A year-in-review of China’s art scene.
Image via Design Society Website
The Victoria and Albert Museum in London opened Design Society at the end of 2017 in Shenzhen. Eight years in the making, it serves as the first dedicated design museum in the city, and the first-ever gallery to explore China’s Reform and Opening period.
Image via thehart.com.hk
Hong Kong’s 24-floor art and lifestyle building H Queen’s opens its first major galleries. David Zwirner from New York led the charge, followed by Hauser & Wirth, Pearl Lam Galleries and Pace Gallery. The 250,000-square foot Powerlong Art Museum opened in Shanghai, exhibiting works by famous ink painters like Guan Liang, Zhu Qizhan, Zhang Daqian and Qi Bashi.
Image via Ecns.com
The Sichuan capital saw its first edition of the Art Chengdu International Contemporary Art Fair. With 32 galleries on view, the city’s permanent art spaces also stepped up for the occasion in what The Art Newspaper referred to as the city’s first “unofficial art week.”

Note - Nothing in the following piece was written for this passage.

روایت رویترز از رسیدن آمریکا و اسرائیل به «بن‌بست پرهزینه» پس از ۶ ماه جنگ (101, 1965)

Image via @art021_sh/Instagram
The trio behind Shanghai’s Art021 launched Beijing’s newest fair, JINGART. Kelly Ying, David Chau and Bao Yifeng pioneered the takeover of the Beijing Fun space, with a few major international galleries participating in the PRC’s capital for the very first time.
Image via @cai_yajiao/Instagram
Shanghai saw the inaugural Museum 2050 symposium at the Long Museum West Bund, exploring the future of institutional models in China. Speakers from all over the world came to engage with local industry leaders and young professionals, discussing issues like responsibility, authentication, the role of art in lifestyle branding and new market engagement.
Screengrab via @Tai Kwun大馆/Youtube
Amidst sweeps of redevelopment in Beijing, Ai Weiwei’s studio was among a number of casualties in the Zuoyou Arts District. The studio’s lease on the former car-part factory had expired the year before, and many buildings in the neighborhood had already been demolished.
Hong Kong’s Central Police Station transformed into the Tai Kwun Center for Heritage Arts, and opened its doors to the public. With 16 heritage buildings plus two new structures housing galleries, it is one of the largest conservation projects and creative hubs in the city – set to host six to eight annual art exhibitions annually.